Driver distraction causes a significant number of traffic accidents every
year, resulting in economic losses and casualties. Currently, the level of
automation in commercial vehicles is far from completely unmanned, and drivers
still play an important role in operating and controlling the vehicle.
Therefore, driver distraction behavior detection is crucial for road safety. At
present, driver distraction detection primarily relies on traditional
Convolutional Neural Networks (CNN) and supervised learning methods. However,
there are still challenges such as the high cost of labeled datasets, limited
ability to capture high-level semantic information, and weak generalization
performance. In order to solve these problems, this paper proposes a new
self-supervised learning method based on masked image modeling for driver
distraction behavior detection. Firstly, a self-supervised learning framework
for masked image modeling (MIM) is introduced to solve the serious human and
material consumption issues caused by dataset labeling. Secondly, the Swin
Transformer is employed as an encoder.

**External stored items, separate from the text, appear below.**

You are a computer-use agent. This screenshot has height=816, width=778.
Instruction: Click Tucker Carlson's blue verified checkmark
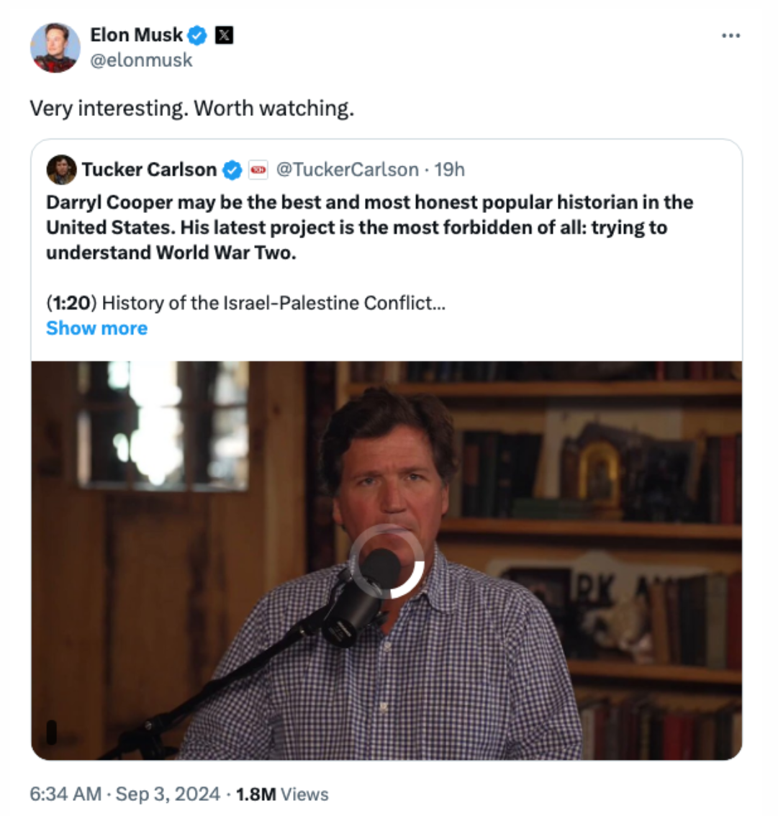pyautogui.click(x=232, y=170)
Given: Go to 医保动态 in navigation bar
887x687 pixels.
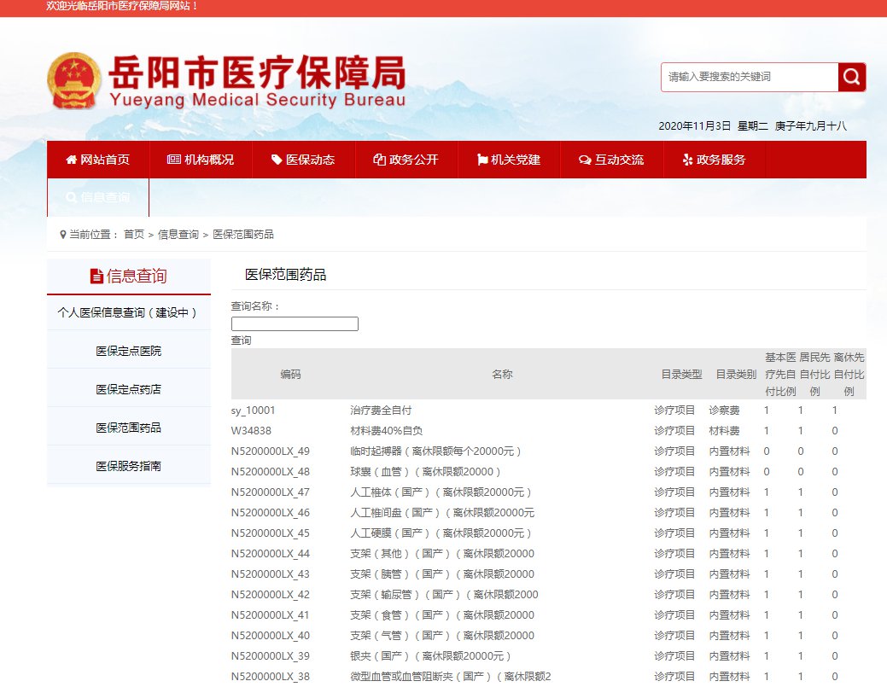Looking at the screenshot, I should pos(303,160).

Performance is enhanced by reconfiguring
the Swin Transformer block and adjusting the distribution of the number of
window multi-head self-attention (W-MSA) and shifted window multi-head
self-attention (SW-MSA) detection heads across all stages, which leads to model
more lightening. Finally, various data augmentation strategies are used along
with the best random masking strategy to strengthen the model's recognition and
generalization ability. Test results on a large-scale driver distraction
behavior dataset show that the self-supervised learning method proposed in this
paper achieves an accuracy of 99.60%, approximating the excellent performance
of advanced supervised learning methods